Mammadli was detained in May 2025 as part of Azerbaijan’s crackdown on media.
Mammadli, who was formerly the chair of the now-dissolved pro-democracy group Democracy 1918 and later founder of social media news page Yoldash Media (‘Comerade Media’) denied the accusations, and insisted that he was arrested for his journalistic work.
On Monday, during his final speech in court, Mammadli spoke about the conditions he grew up in in his home village in the Jalilabad district. He recalled witnessing ‘illegal activities and lawlessness’ amidst deteriorating social conditions.
‘The people’s silence about what was happening outraged me even more. Land seizures, unemployment, and disregard for the villagers’ basic rights had dragged them into such a quagmire that they were dragging their families down with them’, Mammadli said.
Hilal Mammadov, a Talysh human rights activist, told OC Media that Mammadli refused to face the judge during the session, and instead faced the crowd.
‘The judge asked him to turn his face to him, but Mammadli insisted and said these people came for him and he wants to address them’, Mammadov told OC Media.
Historian Jamil Hasanli, who also attended Mammadli’s trial, wrote on social media that the prosecutor had demanded that Mammadli be imprisoned for nine years.
‘Thank God this did not happen. It was written that Mammadli allegedly stabbed a man. But there was no knife, no man. In recent years, the number of people stabbed and beaten “in the name of state power” has increased significantly’, wrote Hasanli.
During the court hearing, Mammadli said that he was severely beaten by police officers, injuring his eye. However, his complaints were not taken into consideration by the judge presiding over his case.
He claimed that when he was detained in May 2025, police officers at the Binagadi District Police Station hit him in the eye, neck, head, and various parts of his body after he had asked to speak to a lawyer.
‘I no longer responded, and after a while, the floor turned into a pool of blood from the blow to my eye, and I lost consciousness.

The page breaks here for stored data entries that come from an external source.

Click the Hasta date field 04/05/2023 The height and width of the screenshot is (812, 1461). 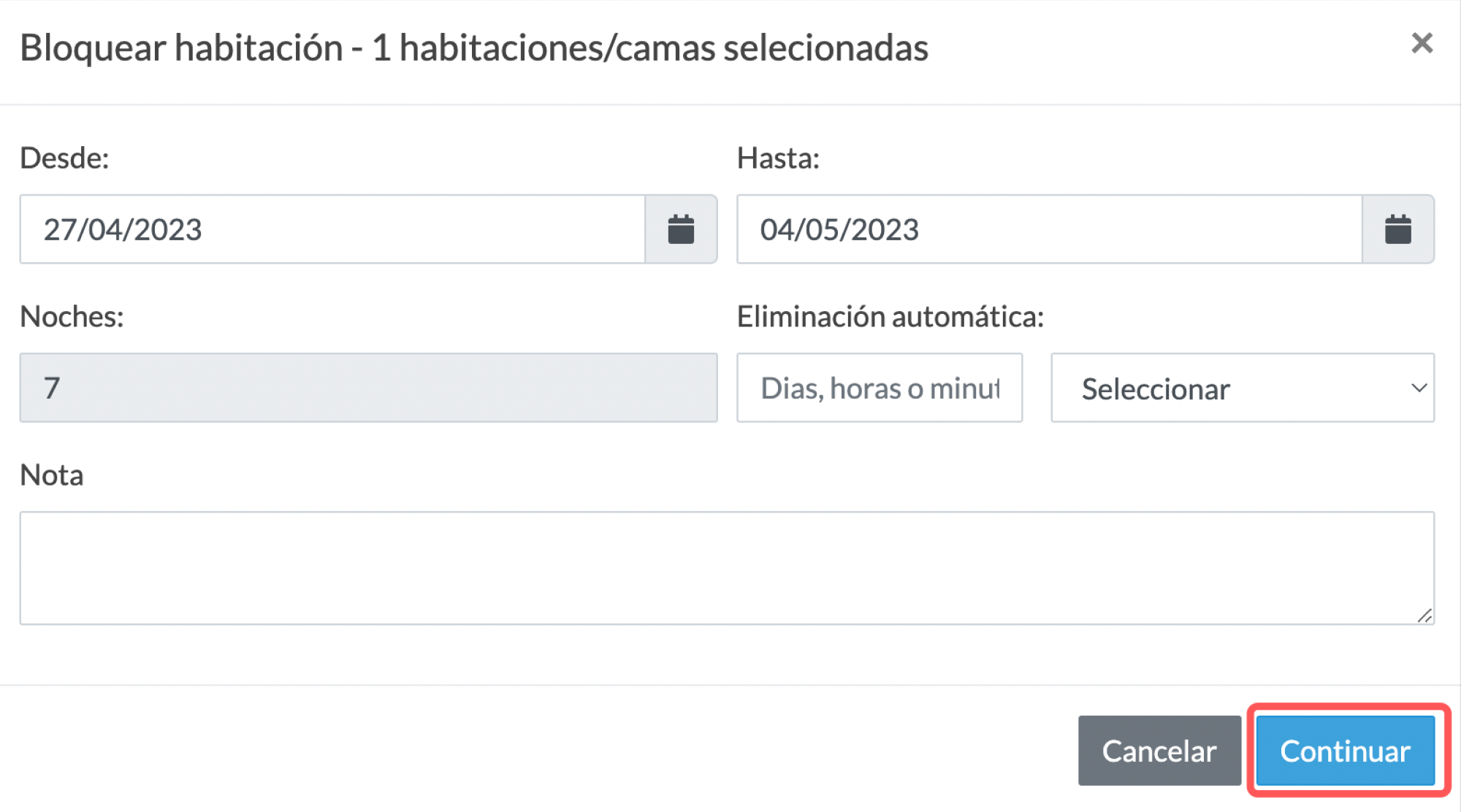(x=1049, y=229)
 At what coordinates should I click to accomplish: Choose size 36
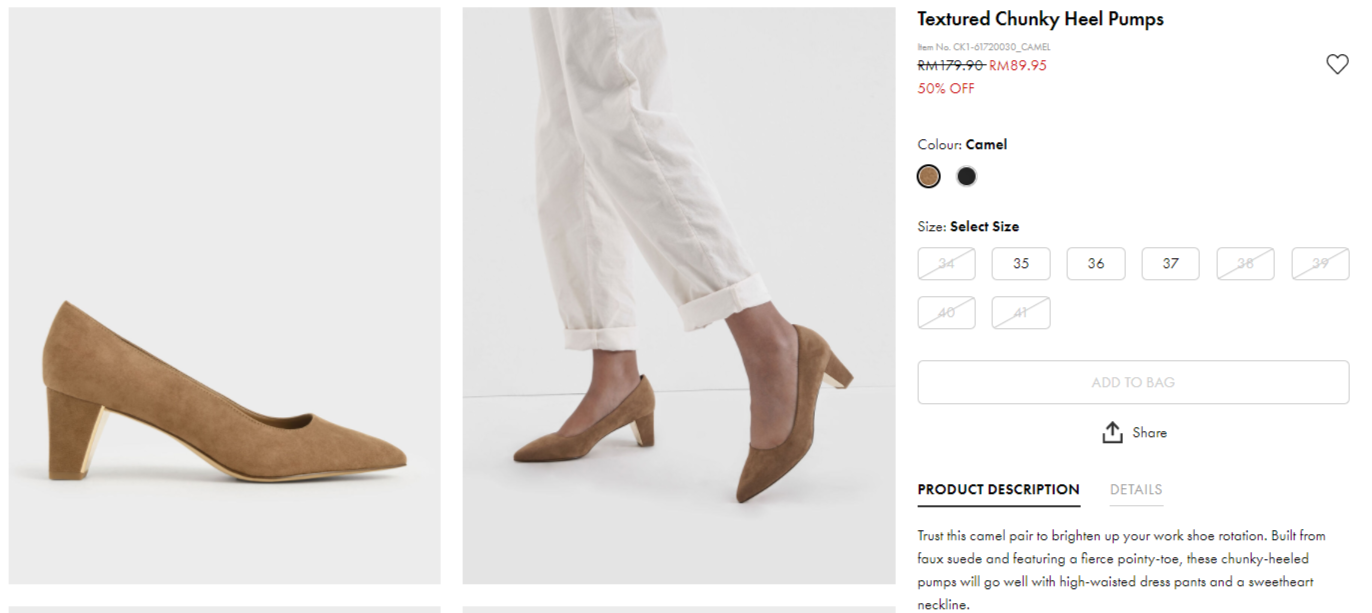(1096, 264)
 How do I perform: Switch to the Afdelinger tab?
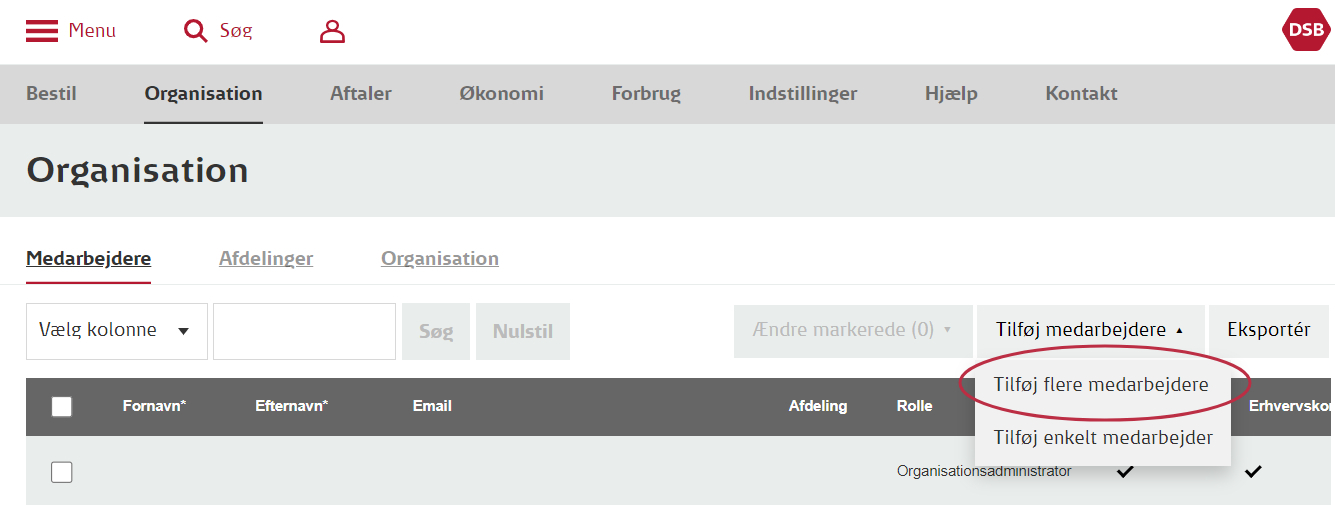pyautogui.click(x=266, y=258)
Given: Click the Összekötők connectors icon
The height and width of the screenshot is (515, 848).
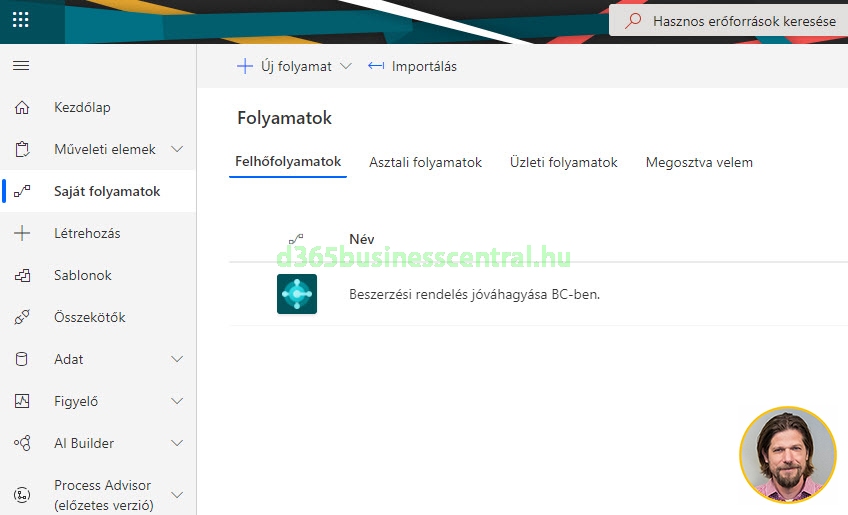Looking at the screenshot, I should click(22, 318).
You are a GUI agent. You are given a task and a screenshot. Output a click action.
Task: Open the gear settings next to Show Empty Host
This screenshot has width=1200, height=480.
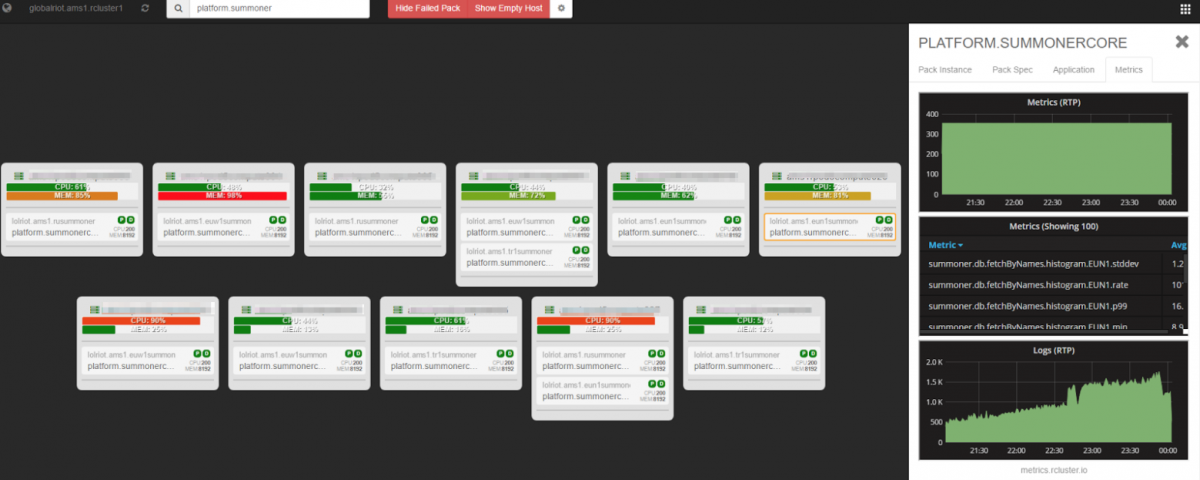click(561, 8)
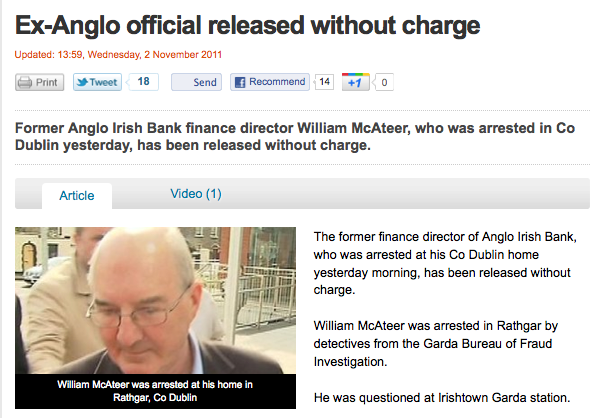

They beat me with a baseball bat until I lost consciousness and broke a tooth. When I opened my eyes, the investigating officer tried to revive me by [putting smelling salts] into my nose’.
Mammadli, who maintained his innocence, stressed that the investigation was unable to prove that he had stabbed someone, and that the knife they had procured as evidence did not have his fingerprints.
‘Meanwhile, witness testimony was contradictory; even two police officers called as witnesses clearly stated that “we did not see Ahmad Mammadli stabbing anyone”. A witness living near the scene of the incident stated that he was stopped by a field commander on his way home and signed a statement, which he had not read, at the insistence of the investigator’.
Mammadli couldn’t finish his testimony and was interrupted by the judge as he was saying: ‘one day, everything will be fine, but then, everything will be worse’.